Vine Street Victorians, Paso Robles

It keeps you focused. By working quickly, you’ll be more inclined to concentrate on big shapes and really, truly observe the environment.

It makes you practice drawing. Starting with pen, not pencil, is a huge boost. Unable to second guess yourself once the pen touches the paper, you’ll keep drawing even though corrections need to be made along the way.

It helps you get over perfectionism. When the waterolor is added, some of the drawing lines are blurred so “making it perfect” is no longer a concern.

 

Coffee Corner, Orange
It encourages you to work outdoors. There is relative anonymity in this approach. With a chair or stool placed against a wall, you become somewhat invisible to passersby, removing the likelihood of over-the-shoulder viewers.
It keeps you on task. Demanding that the work be completed in a defined time frame is a sure defense against procrastination.

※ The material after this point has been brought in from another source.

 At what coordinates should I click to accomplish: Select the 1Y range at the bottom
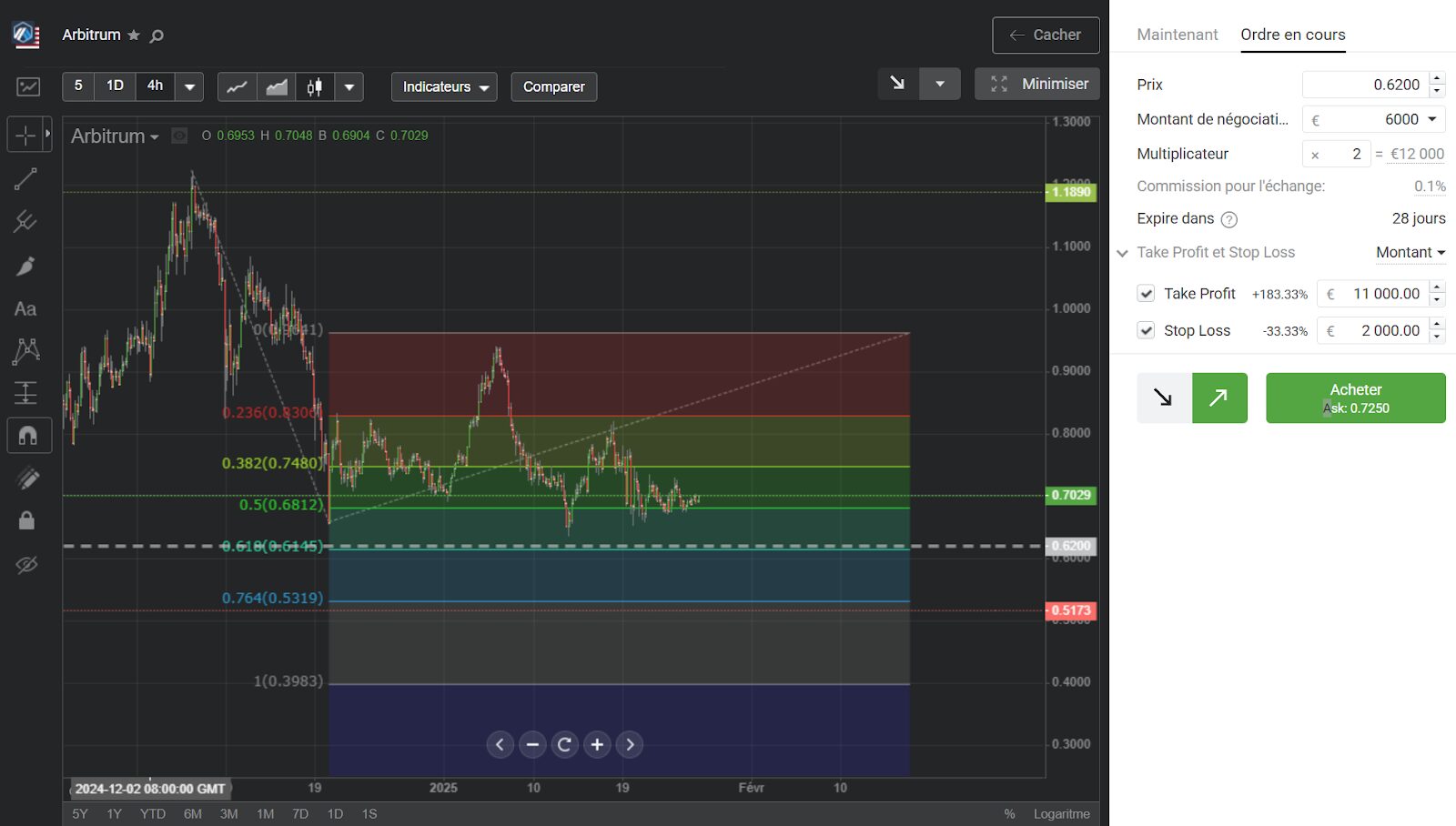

It builds confidence quickly. The more you do the better you get, period. And that leads to more work which, in turn, gets better and better.

It reduces your stress level. It’s the kind of fun that takes complete concerntration. You can’t worry about anything when you’re so happily engaged in painting.

It keeps you young by engaging the mind and body and teaching you to see the world differently. And the decision making that must be done as you work exercises the brain. I’ve always thought that Ponce de Leon, that seeker of the fountain of youth, had it half right. Not only water is necessary, but so in paint!

4 Comments

  1. Dana
    June 24, 2012

    I love this book – and your chapter is my favorite. 🙂 I look through this book quite often! I am so glad I heard you mentioning it to someone at Cheap Joe's, as it is very inspiring to me!

    Reply
  2. Judy Schroeder
    June 24, 2012

    Thank you, Dana! Your comment made my day…

    Reply
  3. monkeymia
    June 25, 2012

    I too have had this book for some years, and love to re-read it often. I find it very inspirational

    Reply
  4. Sketchbook Wandering
    June 26, 2012

    I have that book and love it. Perhaps it's where I first saw your work…working quickly, with pen, not second guessing, getting over procrastination & perfectionism, Yes!! Engaging the mind & body, Yes! Thank you for having this blog. Rita.